TASK TO COMPLETE:
In the records below, find the line that contains "Click line number 336 in the gutter". Retype that line and all the lines after it through the end, leaving out the pictures.

TASK DATA:
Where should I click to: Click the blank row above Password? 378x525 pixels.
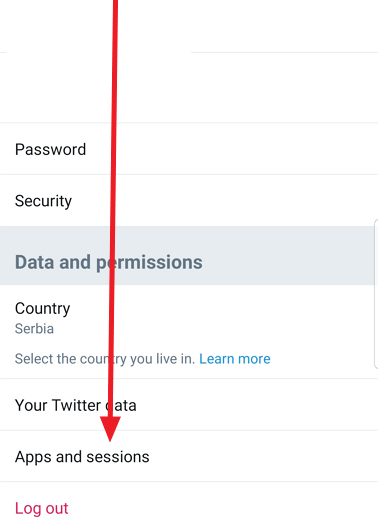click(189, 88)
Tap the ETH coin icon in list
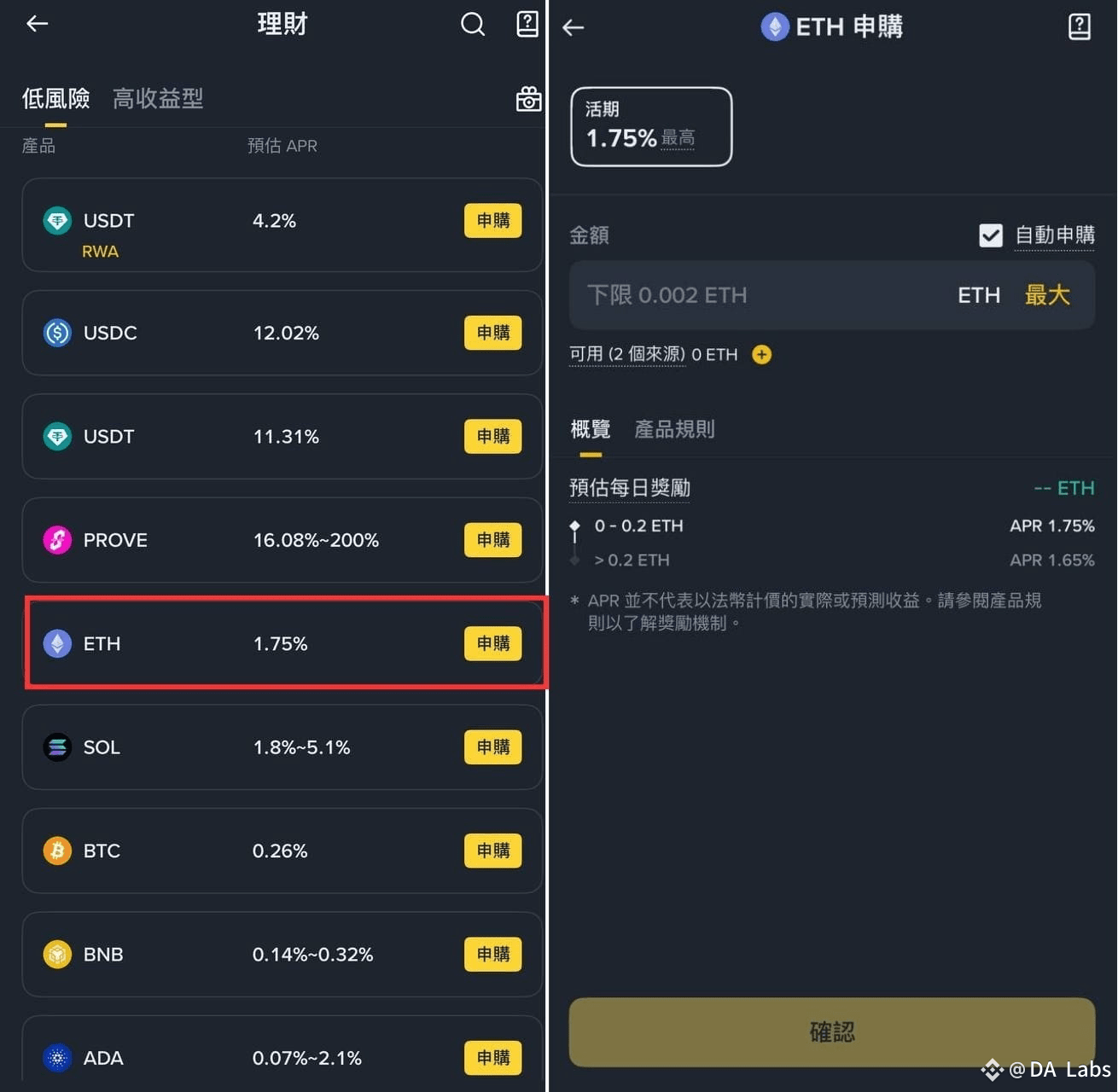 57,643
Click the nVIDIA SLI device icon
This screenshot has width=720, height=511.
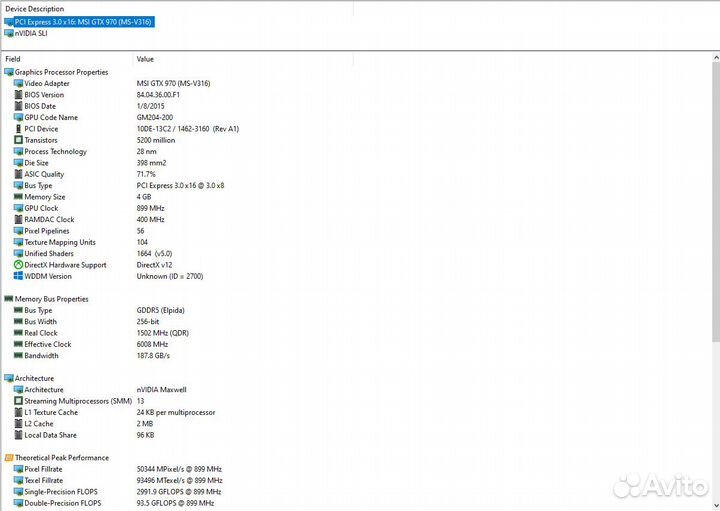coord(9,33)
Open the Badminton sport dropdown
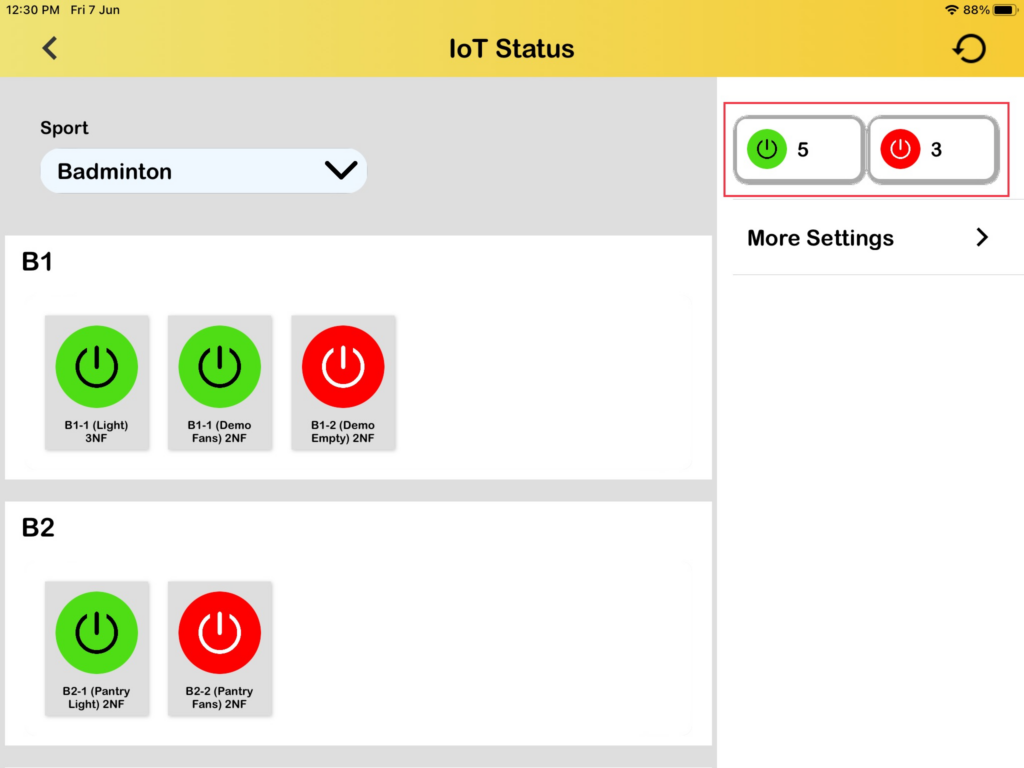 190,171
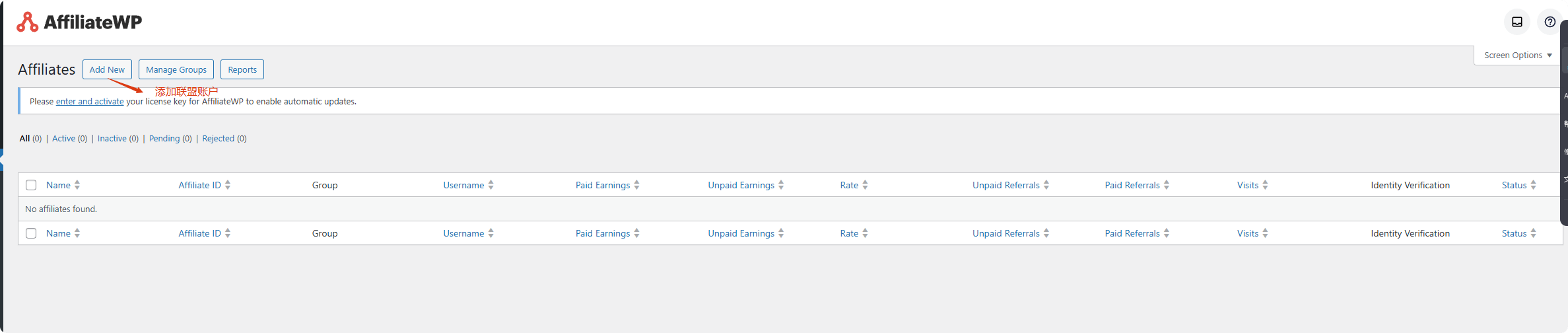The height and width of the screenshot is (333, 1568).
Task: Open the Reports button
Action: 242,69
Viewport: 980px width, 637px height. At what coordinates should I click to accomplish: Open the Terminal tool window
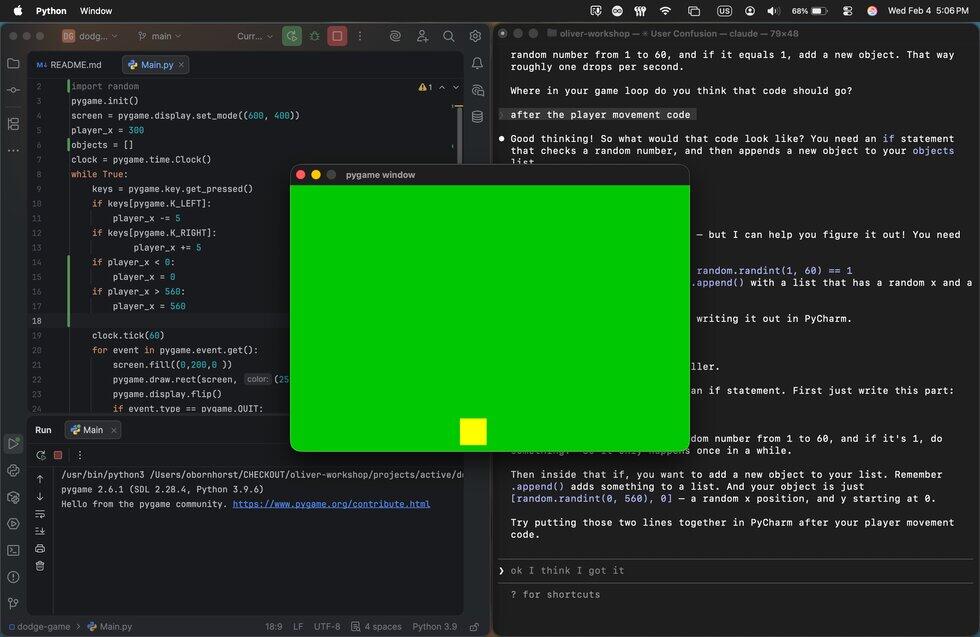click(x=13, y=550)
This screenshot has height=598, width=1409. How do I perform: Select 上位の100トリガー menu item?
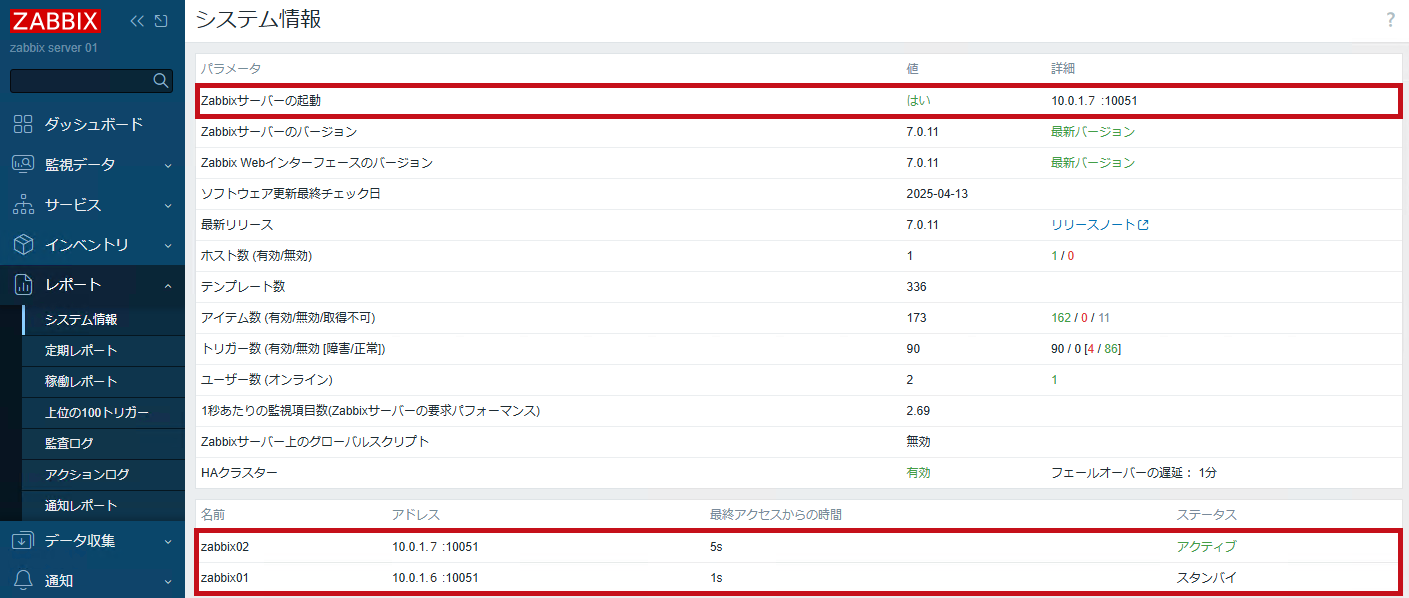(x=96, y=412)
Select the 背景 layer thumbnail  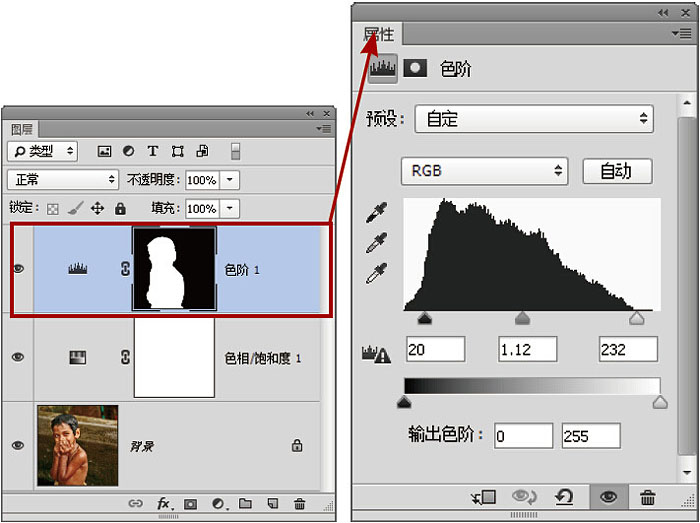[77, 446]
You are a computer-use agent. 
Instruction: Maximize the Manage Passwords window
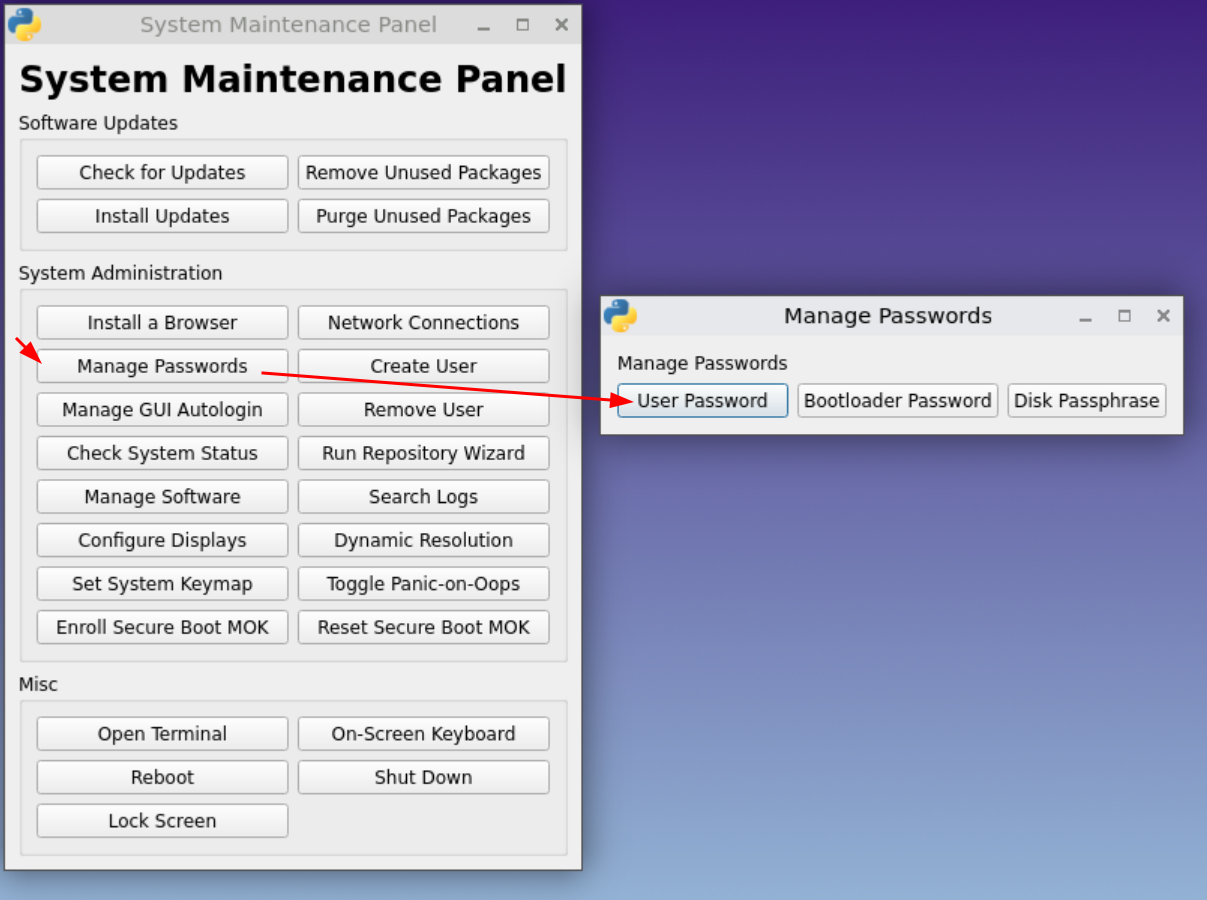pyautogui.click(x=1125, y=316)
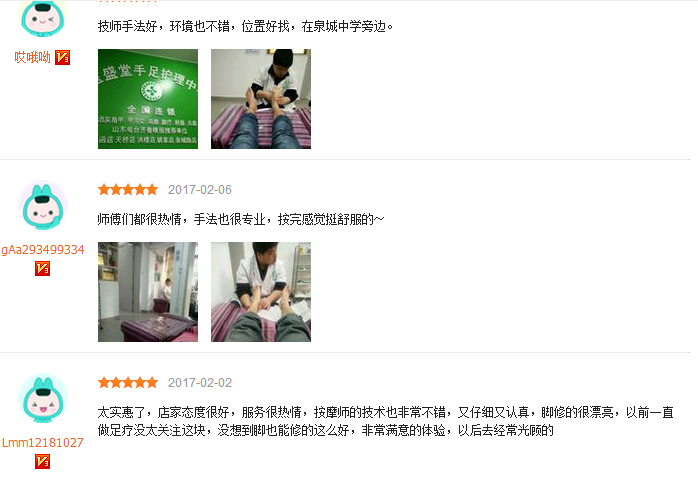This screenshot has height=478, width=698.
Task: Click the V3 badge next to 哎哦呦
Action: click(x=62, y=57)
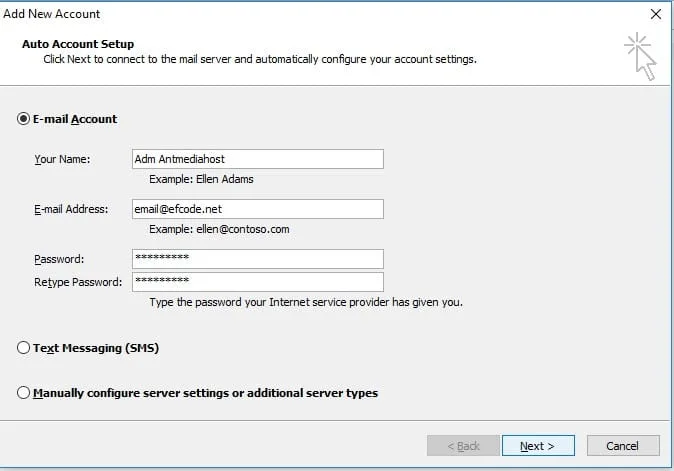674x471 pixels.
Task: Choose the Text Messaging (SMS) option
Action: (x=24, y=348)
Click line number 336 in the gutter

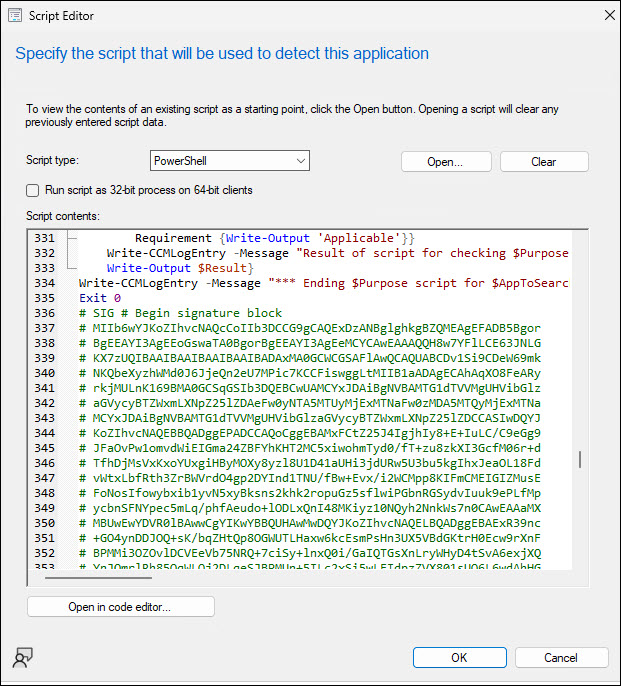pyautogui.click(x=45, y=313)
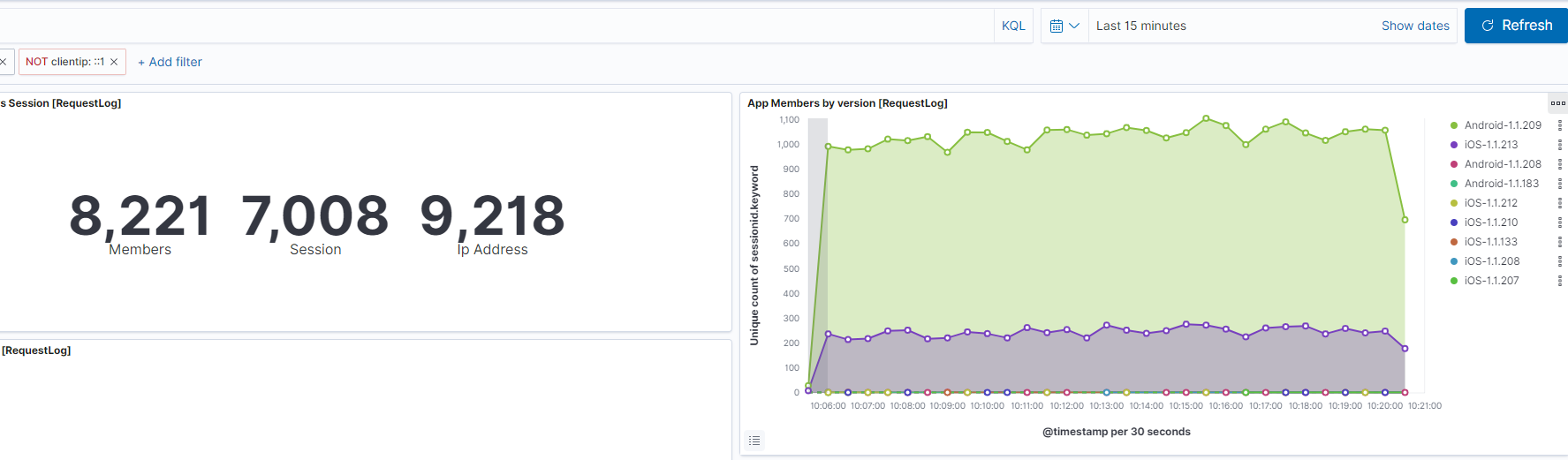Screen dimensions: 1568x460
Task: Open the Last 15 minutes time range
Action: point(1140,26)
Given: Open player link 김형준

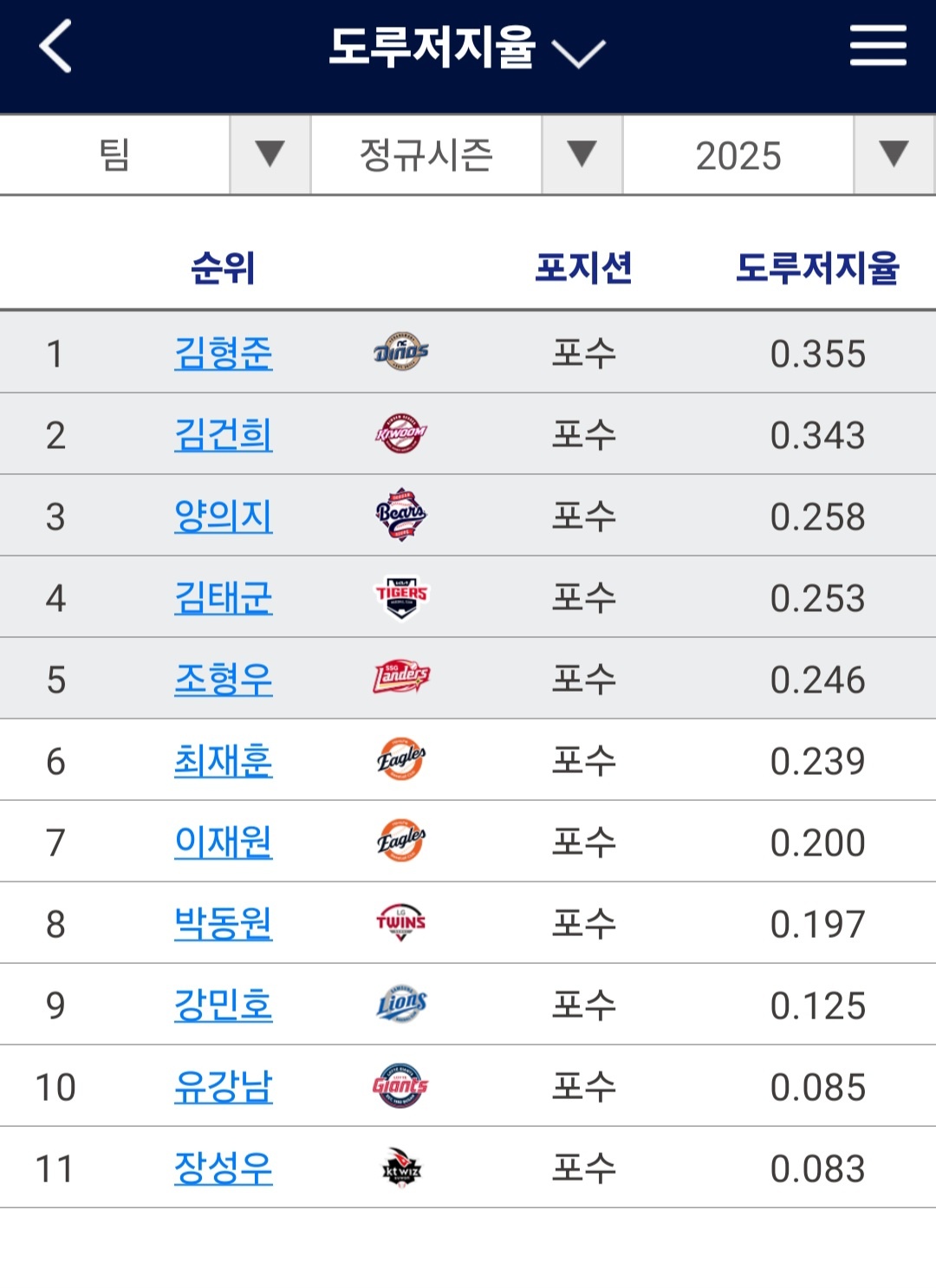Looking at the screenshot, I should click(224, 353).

YOUR SOLUTION:
Click line number 336 in the gutter

pyautogui.click(x=45, y=313)
Screen dimensions: 1568x460
Task: Open the Last 15 minutes time range
Action: point(1140,26)
Given: Open player link 김형준

Looking at the screenshot, I should click(224, 353).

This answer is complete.